Les agonistes de l’hormone de libération des gonadotrophines (comme la leuproréline) peuvent être utilisés si les ovaires produisent des taux extrêmement élevés d’hormones masculines, mais l’emploi de ces médicaments nécessite une surveillance rigoureuse par un gynécologue ou un endocrinologue. En outre, les corticoïdes peuvent être utilisés pour réduire les taux d’androgènes produits par les tumeurs des glandes surrénales.

La décoloration est une alternative à l’épilation. C’est une méthode bon marché qui fonctionne bien lorsque l’excès de pilosité est léger. La plupart des produits contiennent du peroxyde d’hydrogène.

La crème à l’eflornithine ralentit la croissance des poils et en cas d’utilisation à long terme, elle peut prolonger l’intervalle entre les épilations.

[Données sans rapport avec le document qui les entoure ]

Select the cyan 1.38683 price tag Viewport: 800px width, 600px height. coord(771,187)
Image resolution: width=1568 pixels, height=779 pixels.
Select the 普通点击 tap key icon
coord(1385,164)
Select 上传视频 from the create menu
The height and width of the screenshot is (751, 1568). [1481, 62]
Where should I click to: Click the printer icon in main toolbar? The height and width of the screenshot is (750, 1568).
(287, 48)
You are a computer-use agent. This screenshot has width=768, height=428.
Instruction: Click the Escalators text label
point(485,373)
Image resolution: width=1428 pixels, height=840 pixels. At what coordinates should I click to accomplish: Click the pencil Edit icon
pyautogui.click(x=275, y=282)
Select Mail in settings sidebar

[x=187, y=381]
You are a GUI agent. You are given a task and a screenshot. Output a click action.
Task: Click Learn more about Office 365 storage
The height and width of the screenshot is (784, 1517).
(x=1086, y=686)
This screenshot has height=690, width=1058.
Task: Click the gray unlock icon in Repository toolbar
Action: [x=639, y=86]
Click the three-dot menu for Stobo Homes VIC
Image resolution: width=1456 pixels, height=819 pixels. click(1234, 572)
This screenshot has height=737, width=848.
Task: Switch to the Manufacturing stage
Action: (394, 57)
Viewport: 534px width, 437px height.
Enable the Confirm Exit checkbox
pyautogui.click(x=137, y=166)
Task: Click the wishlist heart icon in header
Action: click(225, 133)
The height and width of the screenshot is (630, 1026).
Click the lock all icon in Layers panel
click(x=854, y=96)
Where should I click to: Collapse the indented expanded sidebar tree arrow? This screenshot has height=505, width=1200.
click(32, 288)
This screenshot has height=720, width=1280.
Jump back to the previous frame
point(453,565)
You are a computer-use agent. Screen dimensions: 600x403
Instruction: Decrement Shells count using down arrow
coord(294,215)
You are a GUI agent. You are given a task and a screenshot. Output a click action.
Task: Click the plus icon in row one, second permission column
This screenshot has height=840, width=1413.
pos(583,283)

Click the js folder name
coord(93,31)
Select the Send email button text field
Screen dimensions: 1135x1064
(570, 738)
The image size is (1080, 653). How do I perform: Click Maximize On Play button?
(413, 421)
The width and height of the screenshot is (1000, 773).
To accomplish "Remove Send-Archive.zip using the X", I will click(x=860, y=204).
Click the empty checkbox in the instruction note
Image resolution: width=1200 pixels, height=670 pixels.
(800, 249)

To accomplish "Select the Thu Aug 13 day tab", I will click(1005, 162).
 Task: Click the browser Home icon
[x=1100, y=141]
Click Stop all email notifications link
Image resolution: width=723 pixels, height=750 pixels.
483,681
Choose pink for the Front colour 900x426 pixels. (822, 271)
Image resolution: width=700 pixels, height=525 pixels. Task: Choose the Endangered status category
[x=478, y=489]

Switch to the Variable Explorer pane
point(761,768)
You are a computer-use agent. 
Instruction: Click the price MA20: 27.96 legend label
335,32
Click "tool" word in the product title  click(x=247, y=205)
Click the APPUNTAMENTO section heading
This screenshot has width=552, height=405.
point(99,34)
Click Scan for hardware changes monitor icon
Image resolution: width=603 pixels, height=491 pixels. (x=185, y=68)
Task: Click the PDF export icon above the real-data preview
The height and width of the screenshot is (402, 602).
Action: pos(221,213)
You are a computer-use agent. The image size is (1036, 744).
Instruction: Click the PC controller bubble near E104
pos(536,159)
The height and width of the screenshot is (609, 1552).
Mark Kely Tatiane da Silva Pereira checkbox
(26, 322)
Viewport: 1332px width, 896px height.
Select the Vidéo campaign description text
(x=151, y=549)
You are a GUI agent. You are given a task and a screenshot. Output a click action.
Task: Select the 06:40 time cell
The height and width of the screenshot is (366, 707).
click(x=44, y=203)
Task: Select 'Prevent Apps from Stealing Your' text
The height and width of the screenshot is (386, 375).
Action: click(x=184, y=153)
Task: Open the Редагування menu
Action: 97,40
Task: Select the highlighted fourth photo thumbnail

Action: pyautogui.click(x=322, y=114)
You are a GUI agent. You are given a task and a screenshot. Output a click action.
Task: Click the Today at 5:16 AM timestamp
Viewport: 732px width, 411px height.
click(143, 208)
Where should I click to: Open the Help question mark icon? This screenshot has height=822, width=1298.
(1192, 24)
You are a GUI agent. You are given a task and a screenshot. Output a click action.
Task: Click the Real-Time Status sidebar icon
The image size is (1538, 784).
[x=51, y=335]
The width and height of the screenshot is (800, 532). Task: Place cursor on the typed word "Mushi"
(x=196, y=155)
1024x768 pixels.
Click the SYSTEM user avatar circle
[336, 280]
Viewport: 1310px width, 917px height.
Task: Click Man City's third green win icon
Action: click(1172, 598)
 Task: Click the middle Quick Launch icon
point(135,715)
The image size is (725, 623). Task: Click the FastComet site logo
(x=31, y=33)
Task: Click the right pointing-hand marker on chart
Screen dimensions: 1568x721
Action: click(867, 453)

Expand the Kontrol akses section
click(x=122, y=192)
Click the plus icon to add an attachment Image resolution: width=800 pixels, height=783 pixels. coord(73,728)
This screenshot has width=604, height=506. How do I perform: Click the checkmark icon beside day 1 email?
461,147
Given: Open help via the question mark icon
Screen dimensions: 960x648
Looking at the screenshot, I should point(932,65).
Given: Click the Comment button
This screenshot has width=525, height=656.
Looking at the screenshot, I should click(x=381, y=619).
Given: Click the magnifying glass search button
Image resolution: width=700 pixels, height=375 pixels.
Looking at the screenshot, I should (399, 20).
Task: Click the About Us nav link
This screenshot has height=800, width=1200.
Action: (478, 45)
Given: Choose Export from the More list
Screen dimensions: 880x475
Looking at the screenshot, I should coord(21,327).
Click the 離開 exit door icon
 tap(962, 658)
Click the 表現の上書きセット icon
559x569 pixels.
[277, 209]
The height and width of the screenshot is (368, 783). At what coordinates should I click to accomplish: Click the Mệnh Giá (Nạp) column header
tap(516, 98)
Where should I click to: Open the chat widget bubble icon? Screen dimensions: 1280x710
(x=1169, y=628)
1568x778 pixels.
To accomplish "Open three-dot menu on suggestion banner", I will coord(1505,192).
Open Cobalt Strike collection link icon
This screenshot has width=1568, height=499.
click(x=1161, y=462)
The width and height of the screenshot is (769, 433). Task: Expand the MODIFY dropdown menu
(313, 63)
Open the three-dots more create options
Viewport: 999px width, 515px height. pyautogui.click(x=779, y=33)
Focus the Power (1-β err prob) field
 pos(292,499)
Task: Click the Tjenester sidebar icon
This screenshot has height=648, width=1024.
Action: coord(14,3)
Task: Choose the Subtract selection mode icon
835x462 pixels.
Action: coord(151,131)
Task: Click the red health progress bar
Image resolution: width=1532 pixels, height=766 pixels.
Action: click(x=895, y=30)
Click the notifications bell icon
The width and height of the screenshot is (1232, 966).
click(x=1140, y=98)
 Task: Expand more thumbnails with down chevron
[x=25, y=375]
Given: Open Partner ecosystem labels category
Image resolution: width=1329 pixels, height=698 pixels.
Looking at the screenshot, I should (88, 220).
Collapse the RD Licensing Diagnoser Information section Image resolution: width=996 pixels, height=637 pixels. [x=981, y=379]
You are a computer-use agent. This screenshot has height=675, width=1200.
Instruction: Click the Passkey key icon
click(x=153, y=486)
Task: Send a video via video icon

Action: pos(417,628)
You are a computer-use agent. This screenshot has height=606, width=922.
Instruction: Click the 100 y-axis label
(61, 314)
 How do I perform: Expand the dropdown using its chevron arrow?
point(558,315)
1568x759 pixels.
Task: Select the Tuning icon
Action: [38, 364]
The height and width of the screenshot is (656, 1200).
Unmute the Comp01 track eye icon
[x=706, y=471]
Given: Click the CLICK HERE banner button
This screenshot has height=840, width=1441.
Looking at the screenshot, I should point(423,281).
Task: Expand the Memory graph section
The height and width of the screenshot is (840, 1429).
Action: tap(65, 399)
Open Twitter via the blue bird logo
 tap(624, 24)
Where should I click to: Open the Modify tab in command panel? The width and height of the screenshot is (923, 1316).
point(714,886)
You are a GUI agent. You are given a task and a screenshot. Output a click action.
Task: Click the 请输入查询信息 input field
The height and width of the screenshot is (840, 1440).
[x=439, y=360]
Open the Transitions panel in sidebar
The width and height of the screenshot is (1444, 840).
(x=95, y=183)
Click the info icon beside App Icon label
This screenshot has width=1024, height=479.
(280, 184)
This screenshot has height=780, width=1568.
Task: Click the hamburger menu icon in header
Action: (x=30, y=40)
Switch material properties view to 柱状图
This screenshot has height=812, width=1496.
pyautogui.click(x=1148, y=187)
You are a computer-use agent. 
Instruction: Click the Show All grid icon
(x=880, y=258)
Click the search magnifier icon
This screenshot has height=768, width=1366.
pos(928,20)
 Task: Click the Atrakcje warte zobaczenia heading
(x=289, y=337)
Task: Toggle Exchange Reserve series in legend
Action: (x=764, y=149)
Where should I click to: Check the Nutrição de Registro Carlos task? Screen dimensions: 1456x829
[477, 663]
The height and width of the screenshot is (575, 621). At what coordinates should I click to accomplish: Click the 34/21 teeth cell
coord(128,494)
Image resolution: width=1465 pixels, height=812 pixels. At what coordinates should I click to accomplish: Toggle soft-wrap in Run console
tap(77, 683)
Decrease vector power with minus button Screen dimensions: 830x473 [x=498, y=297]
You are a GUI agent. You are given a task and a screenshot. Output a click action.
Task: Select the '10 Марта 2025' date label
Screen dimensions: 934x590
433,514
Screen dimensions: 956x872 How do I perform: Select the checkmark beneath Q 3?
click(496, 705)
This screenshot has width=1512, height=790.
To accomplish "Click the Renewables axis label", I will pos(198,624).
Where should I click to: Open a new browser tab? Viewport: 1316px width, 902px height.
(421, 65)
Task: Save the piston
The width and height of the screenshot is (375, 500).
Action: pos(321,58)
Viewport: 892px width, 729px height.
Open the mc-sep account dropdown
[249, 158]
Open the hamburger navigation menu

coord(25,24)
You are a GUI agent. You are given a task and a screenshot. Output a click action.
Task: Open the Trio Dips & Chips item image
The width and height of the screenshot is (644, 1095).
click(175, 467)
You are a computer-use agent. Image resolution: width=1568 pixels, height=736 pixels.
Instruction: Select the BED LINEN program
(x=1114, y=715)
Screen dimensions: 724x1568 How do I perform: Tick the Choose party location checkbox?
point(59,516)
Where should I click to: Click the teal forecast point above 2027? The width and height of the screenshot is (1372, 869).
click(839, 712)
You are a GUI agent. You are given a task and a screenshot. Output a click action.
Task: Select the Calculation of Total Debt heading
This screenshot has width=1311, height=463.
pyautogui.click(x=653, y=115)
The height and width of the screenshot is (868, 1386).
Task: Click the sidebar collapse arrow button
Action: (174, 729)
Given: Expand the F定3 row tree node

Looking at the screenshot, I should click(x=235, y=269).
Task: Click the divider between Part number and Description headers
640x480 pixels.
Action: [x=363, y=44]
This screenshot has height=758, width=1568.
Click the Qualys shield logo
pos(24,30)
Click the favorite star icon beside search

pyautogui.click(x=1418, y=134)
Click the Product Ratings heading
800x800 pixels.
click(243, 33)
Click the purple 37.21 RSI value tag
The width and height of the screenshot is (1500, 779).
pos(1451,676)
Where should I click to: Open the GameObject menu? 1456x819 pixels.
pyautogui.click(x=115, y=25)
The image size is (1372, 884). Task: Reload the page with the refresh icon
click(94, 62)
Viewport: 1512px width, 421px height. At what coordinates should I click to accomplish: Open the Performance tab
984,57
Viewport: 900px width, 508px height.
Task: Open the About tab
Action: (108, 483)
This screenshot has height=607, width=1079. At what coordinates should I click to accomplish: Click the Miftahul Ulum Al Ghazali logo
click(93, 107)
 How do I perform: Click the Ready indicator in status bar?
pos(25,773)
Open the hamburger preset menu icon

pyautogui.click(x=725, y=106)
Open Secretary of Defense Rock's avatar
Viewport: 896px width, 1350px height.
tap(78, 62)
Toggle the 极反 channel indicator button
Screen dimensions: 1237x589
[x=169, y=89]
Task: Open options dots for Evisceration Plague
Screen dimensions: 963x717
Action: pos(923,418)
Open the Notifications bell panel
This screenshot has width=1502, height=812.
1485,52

6 - CONSEILS POUR LA PRISE EN CHARGE

Il est important de savoir que la pilosité excessive peut être héréditaire et que la notion d’excès varie selon la culture.

En cas de pilosité excessive, la première étape consiste à établir si elle est due à un trouble (congénial ou acquis) ou est un simple problème esthétique.

Plusieurs signaux d’alarme peuvent indiquer la nécessité d’une évaluation médicale immédiate, par exemple :

  • Le développement des caractéristiques masculines mentionnées précédemment (virilisation).
  • L’apparition d’une pilosité excessive localisée ou généralisée à la naissance.
  • L’apparition rapide d’une pilosité excessive (sur des semaines ou des mois).
  • L’observation d’un renflement dans l’abdomen ou dans le bassin.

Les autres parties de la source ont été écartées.